Several years of hospitalization causes a disproportionate decline in the muscle strength known to affect balance, increase the risk of joint injuries, and hinder movements involved in sports.
Thus, rehabilitation programs should work to build the strength involved in these types of activities, using typical resistance exercises (eg, leg press), but with the attention of lifting the resistance as rapidly as possible, according to a study from the University of Roehampton published in Experimental Physiology.

The effects of long-term muscle inactivity (via eg, sedentary behavior, hospitalization, or space travel) have proven difficult to study in a laboratory environment, as there are ethical issues with enforcing prolonged physical inactivity. Previous research has shown that the thigh muscles of individuals with an amputation below the knee are used less during movement and therefore become weak.

Amy Sibley, Neale Tillin and colleagues at the University of Roehampton therefore used below-knee amputees as a model to understand muscular changes that happen with long-term inactivity. Similar changes might happen in the muscles of someone who is hospitalized, sedentary, or traveling in space, a media release from The Physiological Society states.

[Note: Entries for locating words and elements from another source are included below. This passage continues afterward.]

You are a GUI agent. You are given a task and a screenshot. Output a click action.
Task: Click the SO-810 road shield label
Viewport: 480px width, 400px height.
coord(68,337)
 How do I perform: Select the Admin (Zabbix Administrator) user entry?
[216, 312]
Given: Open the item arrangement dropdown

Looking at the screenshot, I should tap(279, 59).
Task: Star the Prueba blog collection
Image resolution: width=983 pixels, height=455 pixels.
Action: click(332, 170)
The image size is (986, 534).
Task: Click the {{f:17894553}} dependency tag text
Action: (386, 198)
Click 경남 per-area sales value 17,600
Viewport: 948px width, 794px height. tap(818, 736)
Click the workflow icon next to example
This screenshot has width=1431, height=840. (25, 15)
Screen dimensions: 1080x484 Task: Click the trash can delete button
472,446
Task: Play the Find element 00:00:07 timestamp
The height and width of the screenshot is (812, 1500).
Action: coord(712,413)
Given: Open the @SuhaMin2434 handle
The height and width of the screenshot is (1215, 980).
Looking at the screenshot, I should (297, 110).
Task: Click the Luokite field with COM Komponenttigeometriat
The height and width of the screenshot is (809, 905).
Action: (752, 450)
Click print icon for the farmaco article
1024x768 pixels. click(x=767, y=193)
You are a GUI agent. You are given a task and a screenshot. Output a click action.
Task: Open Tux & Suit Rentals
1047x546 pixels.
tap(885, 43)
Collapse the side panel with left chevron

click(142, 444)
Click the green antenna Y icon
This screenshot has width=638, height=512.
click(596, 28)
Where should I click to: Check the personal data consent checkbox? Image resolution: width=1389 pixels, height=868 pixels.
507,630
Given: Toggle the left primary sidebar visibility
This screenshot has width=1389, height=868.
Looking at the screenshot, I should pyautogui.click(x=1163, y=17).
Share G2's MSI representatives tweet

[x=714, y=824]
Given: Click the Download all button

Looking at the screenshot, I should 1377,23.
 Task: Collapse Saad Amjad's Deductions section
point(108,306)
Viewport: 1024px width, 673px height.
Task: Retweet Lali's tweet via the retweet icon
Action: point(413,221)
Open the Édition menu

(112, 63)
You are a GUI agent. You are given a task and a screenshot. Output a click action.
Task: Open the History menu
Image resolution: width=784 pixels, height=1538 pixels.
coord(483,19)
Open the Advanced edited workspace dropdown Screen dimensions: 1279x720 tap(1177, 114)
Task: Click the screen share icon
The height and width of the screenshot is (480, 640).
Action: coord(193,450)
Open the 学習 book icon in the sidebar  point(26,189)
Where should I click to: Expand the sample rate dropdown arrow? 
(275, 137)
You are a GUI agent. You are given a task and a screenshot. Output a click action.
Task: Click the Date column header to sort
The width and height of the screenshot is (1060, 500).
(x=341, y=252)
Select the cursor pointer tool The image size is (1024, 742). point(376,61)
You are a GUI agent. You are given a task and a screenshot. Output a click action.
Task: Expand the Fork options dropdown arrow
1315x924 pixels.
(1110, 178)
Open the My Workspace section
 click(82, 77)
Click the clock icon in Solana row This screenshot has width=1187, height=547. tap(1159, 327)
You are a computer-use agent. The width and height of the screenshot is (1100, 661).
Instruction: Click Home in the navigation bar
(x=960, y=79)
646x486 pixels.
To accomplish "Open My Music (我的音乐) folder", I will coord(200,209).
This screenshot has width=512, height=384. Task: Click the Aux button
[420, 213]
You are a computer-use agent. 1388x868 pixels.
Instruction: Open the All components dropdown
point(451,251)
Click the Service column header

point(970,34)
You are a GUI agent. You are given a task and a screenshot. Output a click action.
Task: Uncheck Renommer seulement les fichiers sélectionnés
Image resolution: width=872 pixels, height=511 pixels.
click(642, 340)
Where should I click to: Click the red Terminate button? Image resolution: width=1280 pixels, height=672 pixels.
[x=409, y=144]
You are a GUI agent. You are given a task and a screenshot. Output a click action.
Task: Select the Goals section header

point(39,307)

Scientific studies have previously defined two main types of strength: maximum and explosive. Maximum strength is the maximum capacity of one’s muscles for producing force.

Explosive strength is the ability to quickly produce force, and is relevant during many daily activities such as recovering from a loss of balance, avoiding joint injuries, and when playing sports. When the researchers compared maximum and explosive strength, they note that amputees lost comparatively more explosive strength.

They also suggest that the muscular changes that accompanied this reduction in strength could not have been anticipated from the typical short-term bed rest studies, and were specific to the type of strength examined.

Therefore, rehabilitation regimens (for amputees or other populations who have experienced inactivity) should be tailored to help them recover explosive strength specifically.

“This research has exciting potential to help people who have been inactive long-term, due to hospitalization for example, regain the strength they need for daily activities such as avoiding falls,” Amy Sibley, the study’s first author, says in the release.

“To achieve this aim, clinicians need to be specific about the type of strength training they use. For example, typical resistance exercises (eg, leg press) should be performed with the intention of lifting the resistance as rapidly as possible.”